If the United States of America were a house, a mansion, then one might imagine it as a lovely place, elegantly sculpted, near once quiet river ‒ lovely but beginning to fray, to show signs of becoming run-down. And the family that owns the place has fallen out with each other and there are places in the house which have been shut down, and which harbor frightened people. And terrible things happened during the construction and the early years of this house, and some of the people in the house, those who were trodden on in the building of the house, harbor their resentments, and now there is another multiple murder in the house and this has thrown the occupants, and the ruling family, into confusion and terror. There are bands of men roaming around in the neighboring counties which hate the family that owns the house, and it is feared they will launch an assault. And meanwhile directly outside the river has overflowed its banks from recent remarkably violent rains, and the now the floodwaters are invading the foundation. On the other side of the hill there’s a fire raging.

This is not a pretty picture, I know. I know. I wish we could say that the United States of America was strong in adversity, that we are truly united, and that we could be optimistic about its future. I yearn for some kind of optimism. Perhaps there are some wonderful, energetic people in our imagined house who remain optimistic enough that they help each other, who help out where and when they can.

Our history is a tough one. It seems as if the Europeans who first came here were desperate enough that they amassed what they could at whatever expense to other people, and this is a terrible, terrible legacy. One of our worst secrets is that the indigenous people here were so much destroyed and eradicated, that we don’t even consider that horror a part of our history, even today, because the survivors have so little power. In fact this holocaust is far from scrutinized, it is still our victory, how the West was won. At least we, the rulers, the white people, have to acknowledge what was done to the Africans brought here, because they retain some power by numbers. Still many of us want to pretend now that none of this happened.

And worst of all, we as a nation are confused in our designs on the world, in fact we still perpetrate these awful acts, bombing people from riderless death machines in the sky operated with no danger from our inner sanctums, and we think there is no karma. We think about protecting ourselves and protecting our assets. Again, metaphorically, it’s like we think we’re at a picnic in the middle of a beautiful meadow, yet if we look up, we're surrounded by our guards. What kind of picnic is this? There is fear in our bones; the guards themselves are terrified.

What can we do? Yesterday’s murders at Emanuel AME in South Carolina are in some sense another bout of karma, of chickens coming home to roost, of all our divisive racism becoming real. But it is so much more than that, in the moment. These are real people, not the subjects of imagination, and we do need to join hands with all who are grieving, and grieve these losses together.

Perhaps it is not hopeless, if we can join hands. Oddly enough, the basic ideas and ideals of these United States are noble, and worthy.
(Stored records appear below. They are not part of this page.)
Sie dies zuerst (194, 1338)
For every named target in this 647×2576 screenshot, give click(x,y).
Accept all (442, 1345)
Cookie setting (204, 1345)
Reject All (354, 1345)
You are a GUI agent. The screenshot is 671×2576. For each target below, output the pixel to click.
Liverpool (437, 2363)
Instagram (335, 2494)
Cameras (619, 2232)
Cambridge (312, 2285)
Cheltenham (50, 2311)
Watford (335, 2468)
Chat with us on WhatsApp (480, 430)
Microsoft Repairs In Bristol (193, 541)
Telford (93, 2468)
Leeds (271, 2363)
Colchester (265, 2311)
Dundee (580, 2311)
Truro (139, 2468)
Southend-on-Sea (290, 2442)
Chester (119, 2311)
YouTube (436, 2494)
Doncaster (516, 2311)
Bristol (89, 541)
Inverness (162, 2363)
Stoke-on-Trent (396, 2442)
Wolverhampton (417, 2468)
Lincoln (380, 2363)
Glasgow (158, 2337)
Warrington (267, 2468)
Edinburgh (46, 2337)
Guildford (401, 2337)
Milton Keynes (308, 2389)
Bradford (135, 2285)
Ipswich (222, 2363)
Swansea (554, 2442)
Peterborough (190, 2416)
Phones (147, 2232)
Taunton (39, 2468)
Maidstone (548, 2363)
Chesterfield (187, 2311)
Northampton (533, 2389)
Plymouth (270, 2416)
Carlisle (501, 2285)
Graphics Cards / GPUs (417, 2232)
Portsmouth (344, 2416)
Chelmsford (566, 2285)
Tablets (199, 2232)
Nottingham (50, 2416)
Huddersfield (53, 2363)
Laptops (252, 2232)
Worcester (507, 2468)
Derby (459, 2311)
Jeffersonian democracy is a lovely idea. There is so much of value in this old run down mansion still, and we do need to celebrate that. We must continue our repairs on this structure. You can see the vibrancy and the love in the faces of the people that died yesterday, in hearing the stories of how much they did with their lives. They were not beaten down, they were very alive. There is always the can-do feeling of people in this country. I recall a song from the dark days of the early civil rights movement, based on a few older songs, which included these words:

The only chain that a man can stand
Is the chain of hand in hand
Keep your eyes on the prize, hold on

When my son died a friend said to me, “I got nothin’.” That’s how I feel right now about this situation we’re in. I don’t have answers. Just as with Jesse, it is a tragedy and perhaps all we can do is rejoice in what was good about that person’s life, we can rejoice that there have been, and are, and will be beautiful, caring people in this world, but at the moment there is also so much sorrow, so many tears.